Dont go for Hawk or Mach if the roads are not smooth.
I hav Mach but it requires a lot of maintenance.

Instead get Herlcules MTB or ATB, robust bikes. I sold my Hercules MTB to get Mach...lol


----------



## Count Dracula (May 2, 2008)

Hmm racing bikes.Can't be ridden on irregular terrain,their thin tyres might screw up.Everybody knows what kind of terrain India has


----------



## alok4best (May 2, 2008)

+1 for Firefox Cycles...

and ppl, plz dnt give him  suggestions like going for the bike...everyone knows how much a bike costs and how much a cycle.he is nt a fool .at the moment he wants a cycle..let him go for it...price is secondary thing...preference is primary.


----------



## Count Dracula (May 2, 2008)

First of all I am a 13 year old kid studying in school lol.


----------



## QwertyManiac (May 2, 2008)

Don't be scared of the terrain, those ATBs are no-worry stuff. "All Terrain Bikes" 

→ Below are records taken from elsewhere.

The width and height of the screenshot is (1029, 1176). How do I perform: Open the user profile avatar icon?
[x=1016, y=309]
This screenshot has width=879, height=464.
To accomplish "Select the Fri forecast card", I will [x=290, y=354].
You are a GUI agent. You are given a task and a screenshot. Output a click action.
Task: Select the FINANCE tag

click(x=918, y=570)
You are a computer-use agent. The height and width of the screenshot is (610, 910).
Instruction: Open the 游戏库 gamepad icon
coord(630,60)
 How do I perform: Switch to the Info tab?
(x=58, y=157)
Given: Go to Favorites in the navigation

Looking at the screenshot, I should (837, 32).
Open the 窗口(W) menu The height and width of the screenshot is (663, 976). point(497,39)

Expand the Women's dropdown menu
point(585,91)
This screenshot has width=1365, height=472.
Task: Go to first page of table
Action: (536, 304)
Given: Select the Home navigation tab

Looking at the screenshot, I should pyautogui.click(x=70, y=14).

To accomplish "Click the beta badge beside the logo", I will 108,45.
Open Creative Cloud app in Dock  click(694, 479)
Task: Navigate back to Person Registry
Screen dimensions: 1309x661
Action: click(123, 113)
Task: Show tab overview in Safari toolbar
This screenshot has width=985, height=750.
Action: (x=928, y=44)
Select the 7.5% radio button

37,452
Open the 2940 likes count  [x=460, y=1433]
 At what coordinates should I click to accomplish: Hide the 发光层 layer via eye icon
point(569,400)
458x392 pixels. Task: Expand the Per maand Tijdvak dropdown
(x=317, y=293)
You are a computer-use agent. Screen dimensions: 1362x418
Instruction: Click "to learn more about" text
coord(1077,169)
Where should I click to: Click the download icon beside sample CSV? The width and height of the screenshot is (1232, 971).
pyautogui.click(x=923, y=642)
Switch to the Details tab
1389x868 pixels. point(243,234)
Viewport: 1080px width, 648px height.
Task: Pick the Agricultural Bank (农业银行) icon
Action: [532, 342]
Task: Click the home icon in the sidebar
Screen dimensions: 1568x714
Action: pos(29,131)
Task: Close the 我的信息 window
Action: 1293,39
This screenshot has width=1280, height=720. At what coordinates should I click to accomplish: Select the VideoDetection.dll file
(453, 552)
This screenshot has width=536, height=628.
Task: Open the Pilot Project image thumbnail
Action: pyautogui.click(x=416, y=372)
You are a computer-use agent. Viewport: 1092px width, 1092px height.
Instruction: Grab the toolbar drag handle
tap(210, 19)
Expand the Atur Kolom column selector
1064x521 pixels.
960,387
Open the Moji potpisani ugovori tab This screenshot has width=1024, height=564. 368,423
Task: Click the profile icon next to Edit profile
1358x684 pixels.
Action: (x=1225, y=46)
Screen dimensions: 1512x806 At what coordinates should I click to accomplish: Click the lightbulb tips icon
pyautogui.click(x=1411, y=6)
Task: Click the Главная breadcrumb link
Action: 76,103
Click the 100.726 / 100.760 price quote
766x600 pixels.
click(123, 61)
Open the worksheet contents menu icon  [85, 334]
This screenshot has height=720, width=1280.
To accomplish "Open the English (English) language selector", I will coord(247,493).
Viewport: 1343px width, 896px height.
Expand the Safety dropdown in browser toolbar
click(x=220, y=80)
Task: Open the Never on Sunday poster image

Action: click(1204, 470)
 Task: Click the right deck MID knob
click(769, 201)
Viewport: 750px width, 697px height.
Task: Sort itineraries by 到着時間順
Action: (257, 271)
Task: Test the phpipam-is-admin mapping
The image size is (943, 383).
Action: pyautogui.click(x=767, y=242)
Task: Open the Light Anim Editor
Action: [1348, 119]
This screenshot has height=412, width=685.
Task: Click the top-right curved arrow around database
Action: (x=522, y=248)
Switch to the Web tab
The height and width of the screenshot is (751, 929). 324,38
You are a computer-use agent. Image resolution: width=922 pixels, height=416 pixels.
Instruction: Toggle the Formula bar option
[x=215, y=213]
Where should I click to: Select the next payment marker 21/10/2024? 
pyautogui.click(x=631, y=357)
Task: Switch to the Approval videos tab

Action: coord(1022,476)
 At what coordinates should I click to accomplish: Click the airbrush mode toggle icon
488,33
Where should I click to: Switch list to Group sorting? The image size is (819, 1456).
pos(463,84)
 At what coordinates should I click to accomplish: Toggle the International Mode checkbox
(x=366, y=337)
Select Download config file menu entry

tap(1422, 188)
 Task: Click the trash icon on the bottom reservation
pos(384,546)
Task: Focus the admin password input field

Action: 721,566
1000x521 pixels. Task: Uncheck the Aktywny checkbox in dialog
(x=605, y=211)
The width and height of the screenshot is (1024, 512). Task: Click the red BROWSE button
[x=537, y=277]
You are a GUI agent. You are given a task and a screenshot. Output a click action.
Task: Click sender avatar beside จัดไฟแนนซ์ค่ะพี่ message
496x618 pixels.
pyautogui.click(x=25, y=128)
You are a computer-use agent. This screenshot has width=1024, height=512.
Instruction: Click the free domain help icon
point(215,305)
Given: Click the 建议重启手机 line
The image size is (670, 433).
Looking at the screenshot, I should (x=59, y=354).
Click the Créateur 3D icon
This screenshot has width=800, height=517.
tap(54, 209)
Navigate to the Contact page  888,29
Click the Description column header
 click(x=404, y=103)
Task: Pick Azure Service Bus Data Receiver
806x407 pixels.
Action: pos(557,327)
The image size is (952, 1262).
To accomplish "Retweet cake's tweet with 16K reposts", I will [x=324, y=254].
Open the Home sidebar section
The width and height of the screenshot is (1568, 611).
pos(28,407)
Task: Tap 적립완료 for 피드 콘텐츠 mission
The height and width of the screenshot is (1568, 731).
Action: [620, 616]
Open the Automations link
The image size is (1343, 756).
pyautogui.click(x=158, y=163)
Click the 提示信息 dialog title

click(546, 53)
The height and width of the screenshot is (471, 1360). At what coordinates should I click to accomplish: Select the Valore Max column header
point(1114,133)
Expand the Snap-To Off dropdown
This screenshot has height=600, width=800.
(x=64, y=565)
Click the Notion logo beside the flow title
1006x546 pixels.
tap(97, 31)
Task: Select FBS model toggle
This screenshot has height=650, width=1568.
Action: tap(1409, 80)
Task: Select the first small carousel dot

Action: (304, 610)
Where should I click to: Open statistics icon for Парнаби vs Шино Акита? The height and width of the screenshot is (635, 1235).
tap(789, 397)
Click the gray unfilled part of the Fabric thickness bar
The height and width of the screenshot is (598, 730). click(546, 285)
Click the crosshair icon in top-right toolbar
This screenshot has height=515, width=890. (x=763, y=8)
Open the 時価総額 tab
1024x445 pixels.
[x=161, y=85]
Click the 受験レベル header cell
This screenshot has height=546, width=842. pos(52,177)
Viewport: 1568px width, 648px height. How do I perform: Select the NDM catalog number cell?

You just haven't cycled on Indian footpaths yet, its a blissful feeling 

I've done lots of stupid stuff with my Ezy. Worst was pushing the tyre lock in while driving fast. I flew, yes I did, and lost 3 spokes.


----------



## Count Dracula (May 3, 2008)

So you meant to say Mountain Bikes are fit for Indian streets?


----------



## gary4gar (May 3, 2008)

QwertyManiac said:


> Don't be scared of the terrain, those ATBs are no-worry stuff. "All Terrain Bikes"
> 
> You just haven't cycled on Indian footpaths yet, its a blissful feeling
> 
> I've done lots of stupid stuff with my Ezy. Worst was pushing the tyre lock in while driving fast. I flew, yes I did, and lost 3 spokes.


I did even worse, i tried to break the wall by hitting my Bicycle right into the wall at 30KmpH.(stupid idea i know)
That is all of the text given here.